En el marco del encuentro técnico realizado en Senacsa, especialistas de la región se reunieron para debatir el futuro de la lucha contra la fiebre aftosa y los desafíos que enfrentan los países sudamericanos en materia sanitaria. El evento se desarrolló en un contexto marcado por el creciente interés sobre la eventual suspensión de la vacunación en Paraguay, tema que ha generado amplia discusión en los sectores público y privado.
Durante la jornada, uno de los disertantes centrales fue el doctor Sergio Duffy, reconocido investigador con 35 años de trayectoria en el INTA de Argentina y 16 años de trabajo en la Comisión Científica de la OIE. Actualmente, Duffy es asesor técnico en la Universidad de Minnesota, y desde esa experiencia internacional brindó una mirada amplia sobre el debate regional. Según señaló, la discusión sobre dejar o no la vacunación «es un tema trascendente para toda la región», independientemente de la condición sanitaria de cada país.
El especialista explicó que todos los países, vacunen o no, comparten dos prioridades esenciales: «mantener su condición de libre» y «estar preparados para controlar y eliminar rápidamente un eventual reingreso del virus». En relación con la pregunta que más inquieta a los productores si se debe o no dejar de vacunar, Duffy remarcó que «no hay que generalizar», porque cada país debe hacer un análisis propio basado en tres pilares: la situación sanitaria, la capacidad de los servicios veterinarios y los beneficios económicos que se esperan obtener.
Consultado sobre la realidad de Paraguay, el experto prefirió no opinar sobre decisiones específicas, pero sí profundizó en los fundamentos técnicos que debe considerar cualquier país antes de cambiar de estrategia.
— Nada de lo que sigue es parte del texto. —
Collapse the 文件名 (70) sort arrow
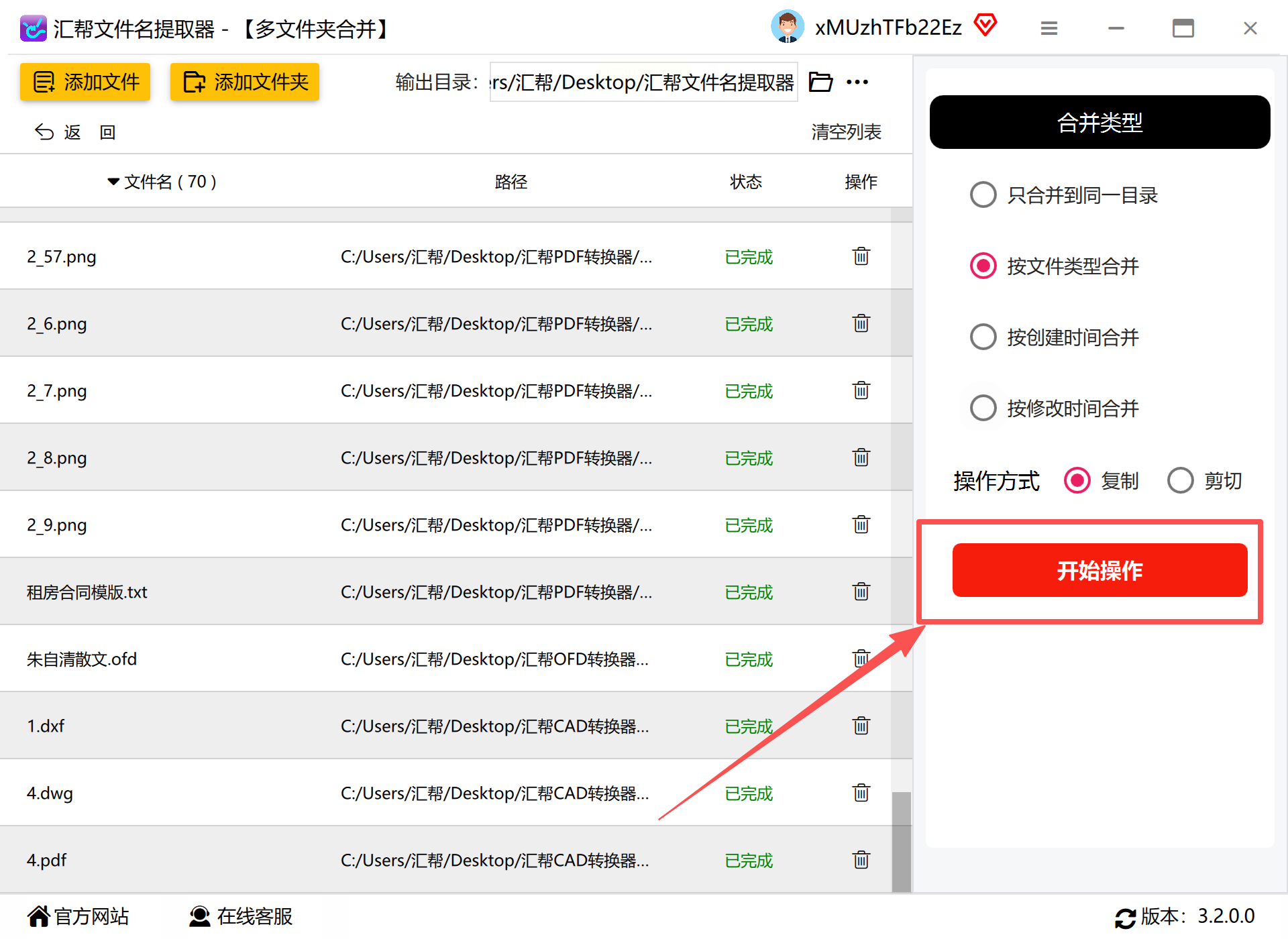The width and height of the screenshot is (1288, 939). (113, 182)
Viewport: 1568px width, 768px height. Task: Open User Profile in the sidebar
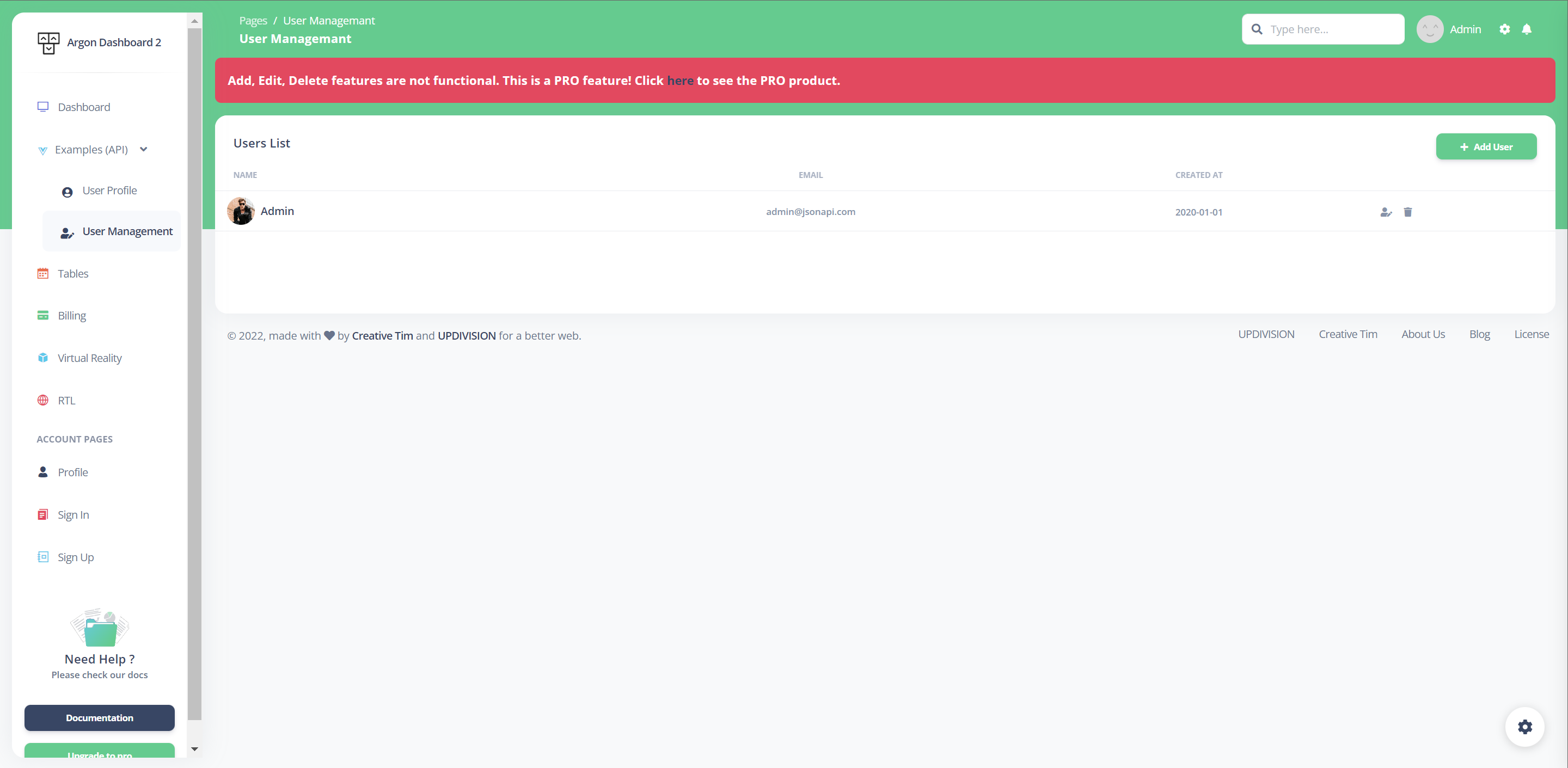point(109,191)
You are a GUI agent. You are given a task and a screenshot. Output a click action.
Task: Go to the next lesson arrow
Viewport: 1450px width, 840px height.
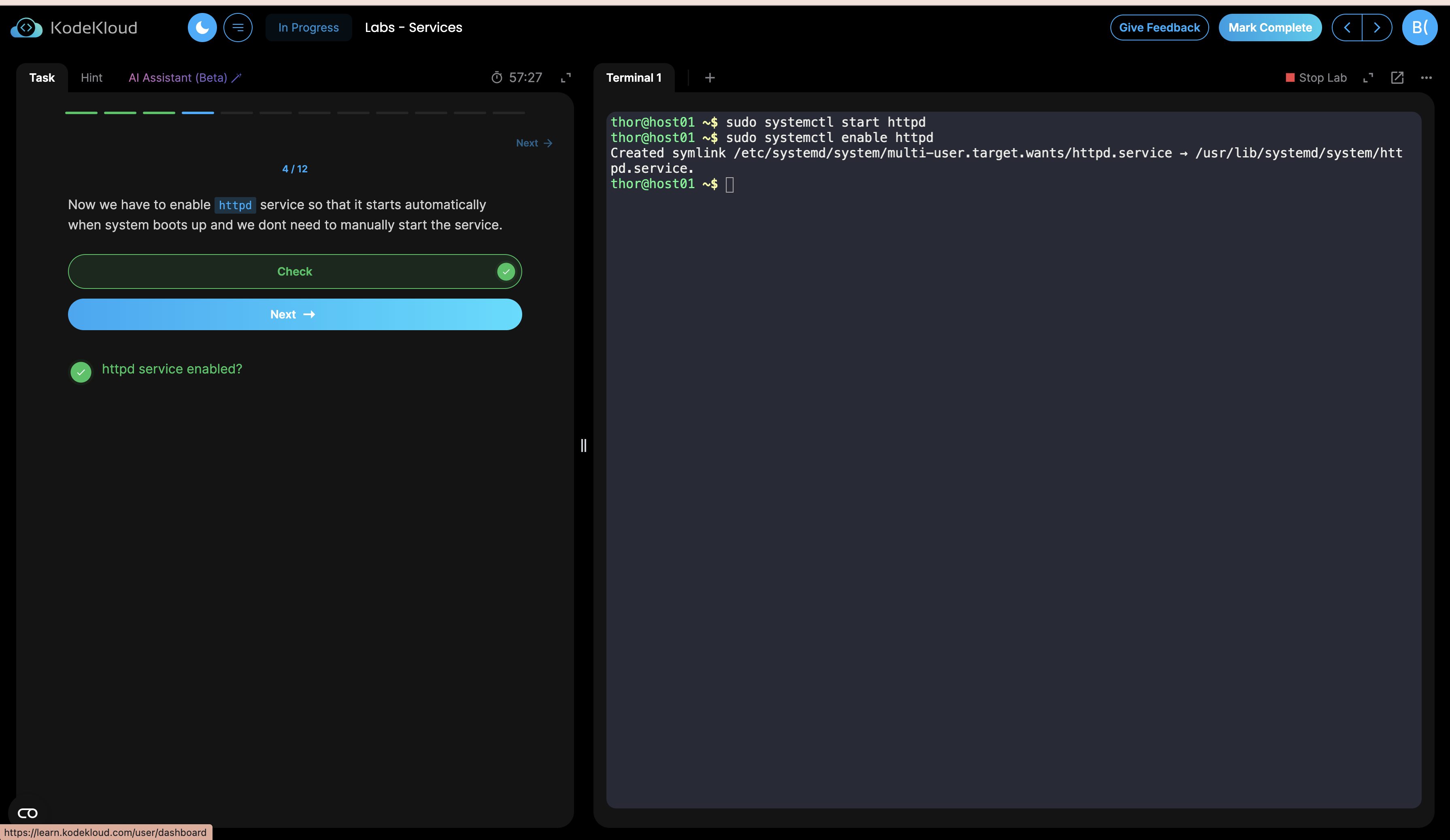coord(1376,28)
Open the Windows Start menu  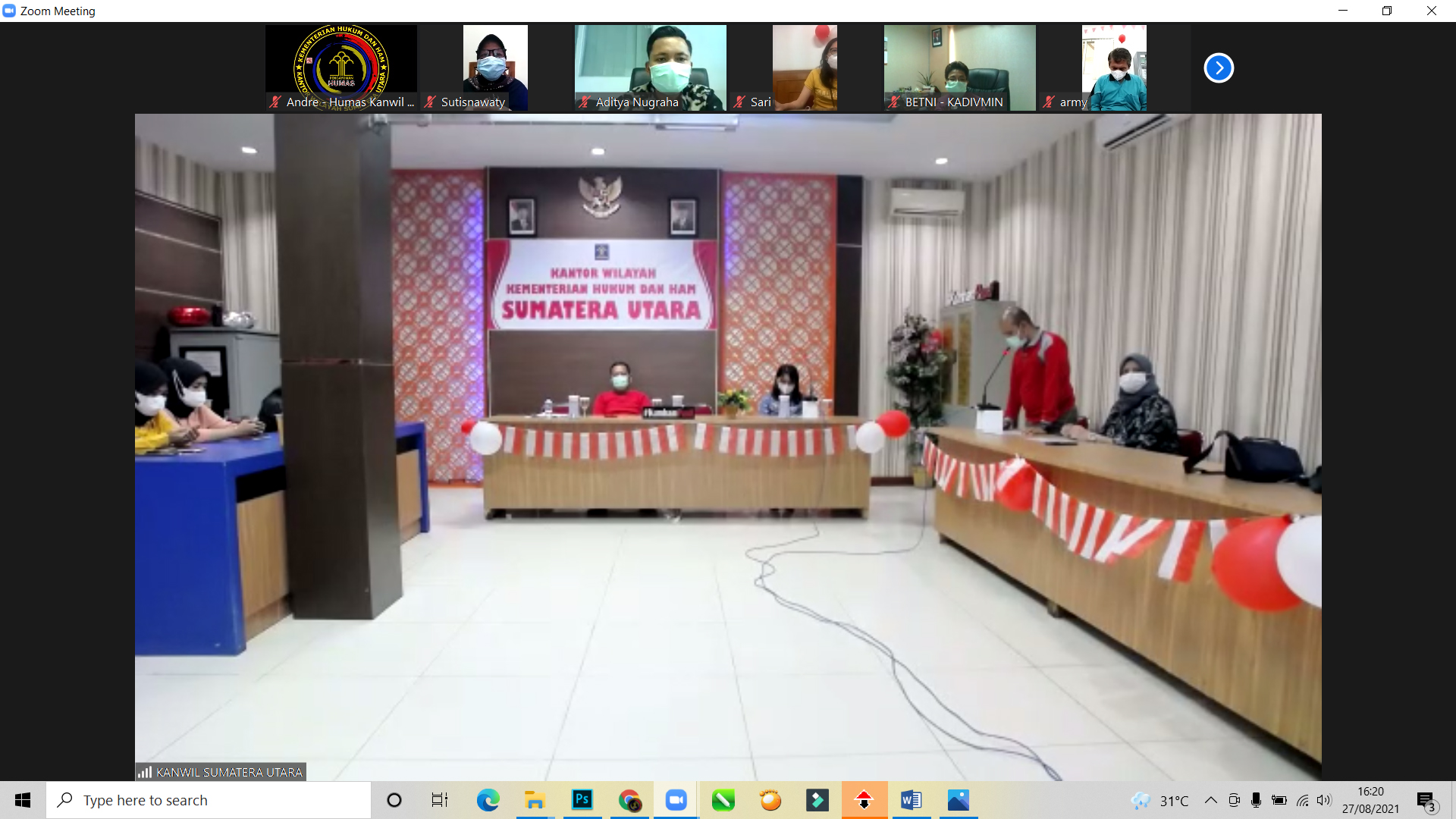pos(23,800)
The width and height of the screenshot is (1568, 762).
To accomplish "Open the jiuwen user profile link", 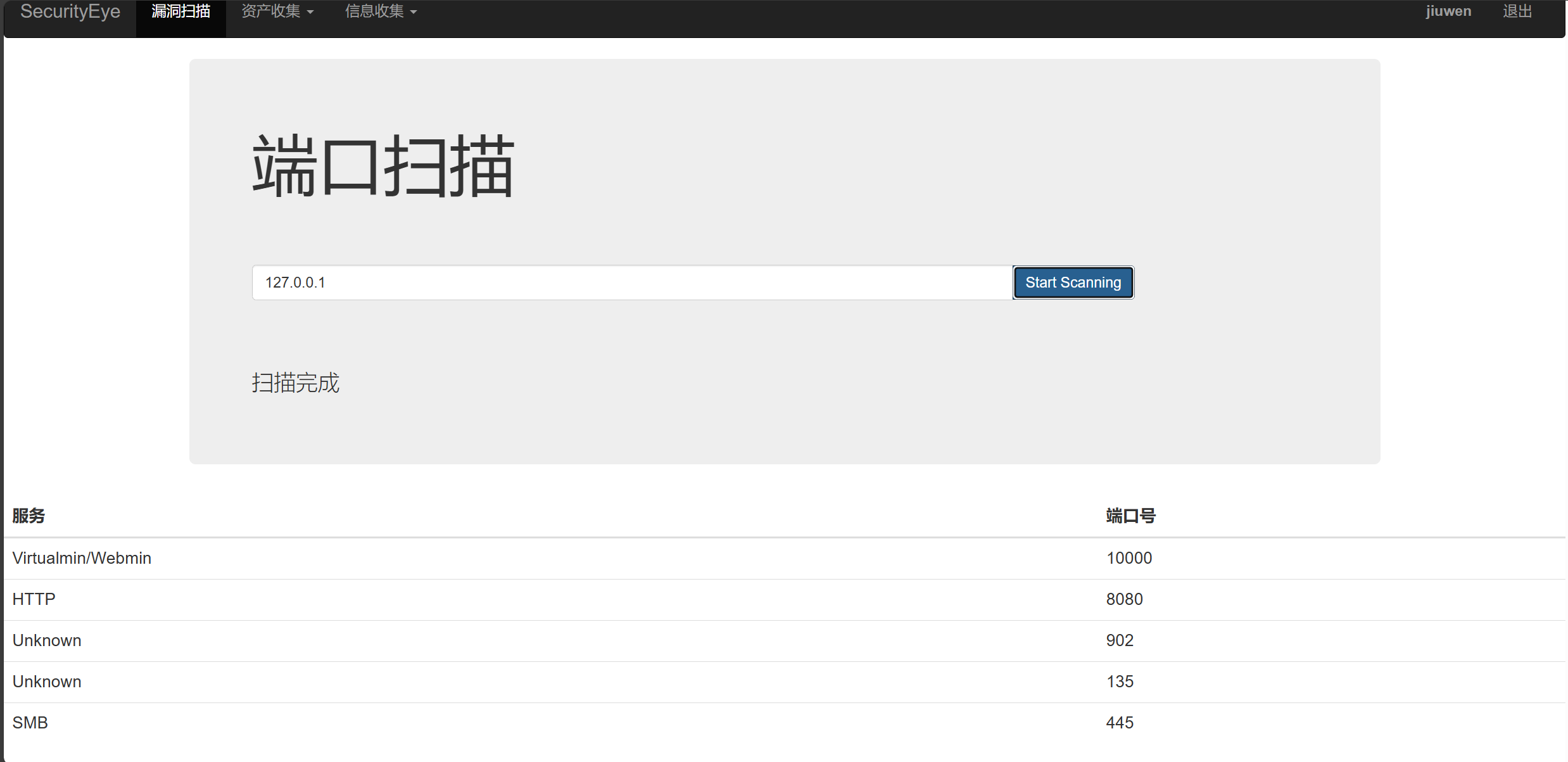I will [1448, 12].
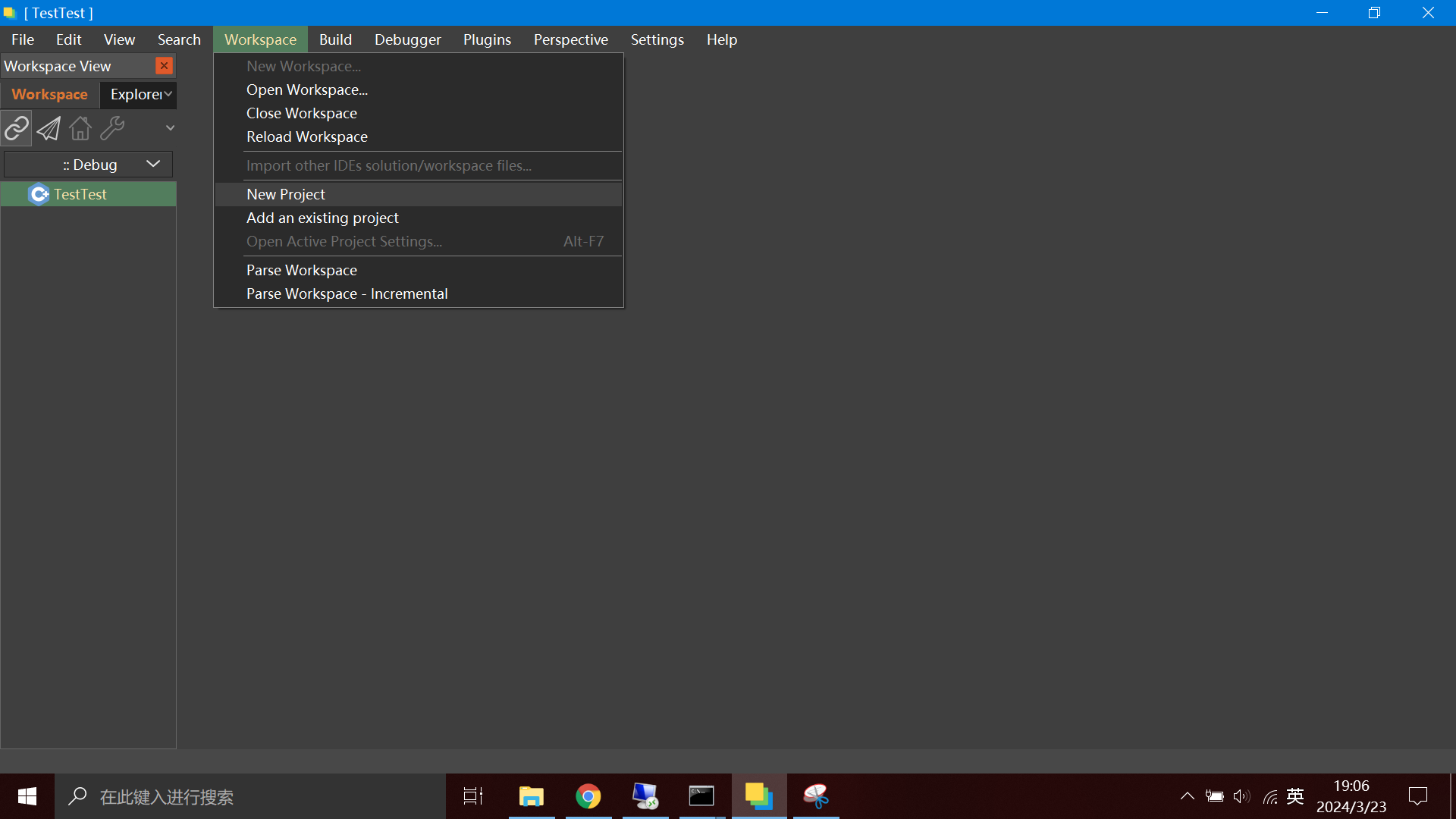Image resolution: width=1456 pixels, height=819 pixels.
Task: Click the paper plane toolbar icon
Action: (x=49, y=129)
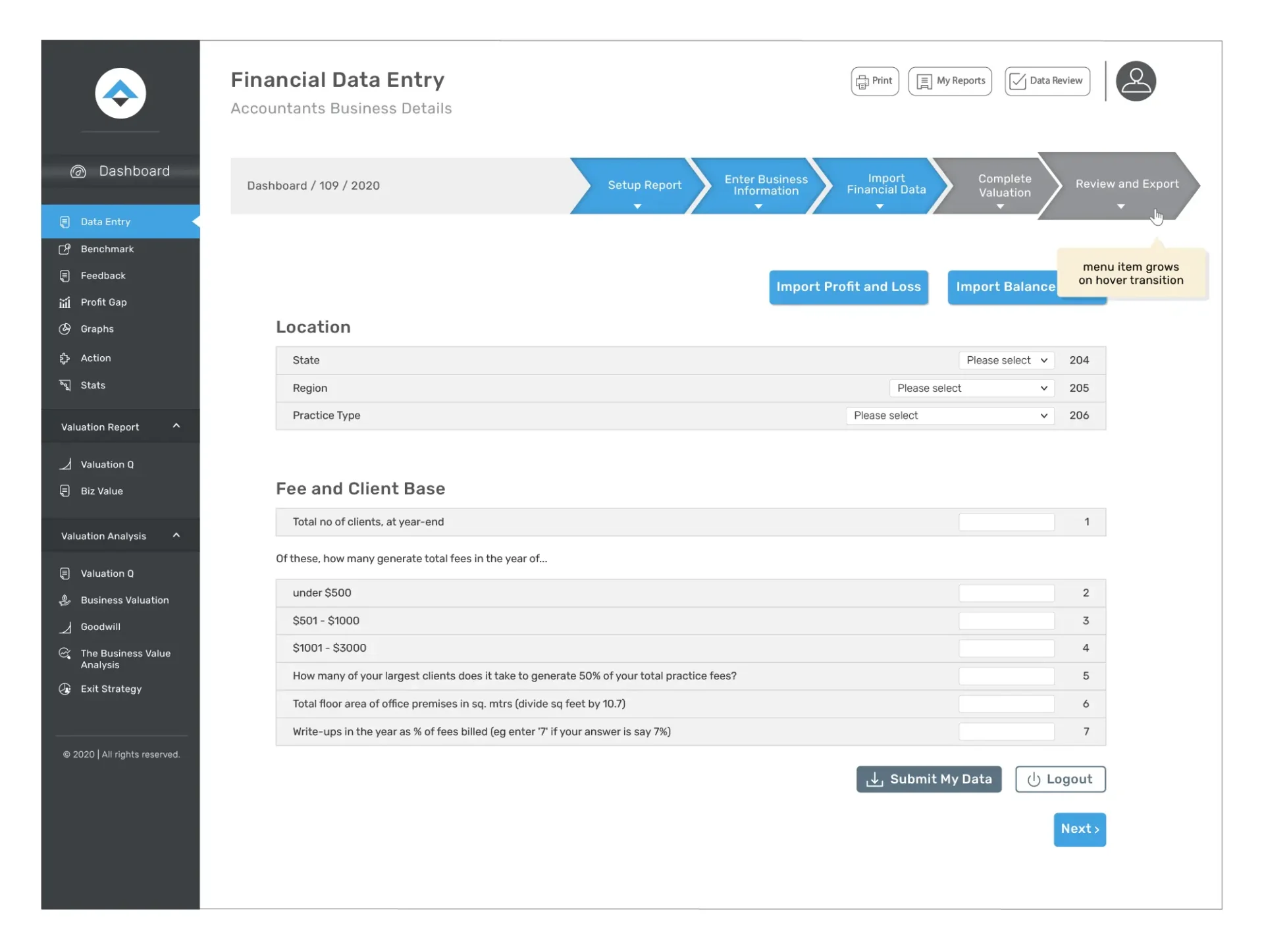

En cuanto a la vacunación, destacó que «las vacunas usadas en Sudamérica han demostrado ser de altísima calidad», aunque advirtió que no representan una garantía absoluta, ya que existen serotipos no cubiertos y especies susceptibles que no son inmunizadas. Aun así, subrayó que la vacuna «reduce significativamente la transmisión entre los animales y facilita el control y la erradicación del virus».
Antes de cerrar su intervención, Duffy insistió en que la decisión de suspender la vacunación es esencialmente política, pero «debería estar fundamentada en estos tres pilares» y sustentada en un consenso entre el sector oficial y el privado. Finalmente, valoró los avances regionales en materia sanitaria y animó a mantener el trabajo coordinado: «Felicito a los países de la región por el enorme avance contra la aftosa y por perseverar en mantener su condición de libres».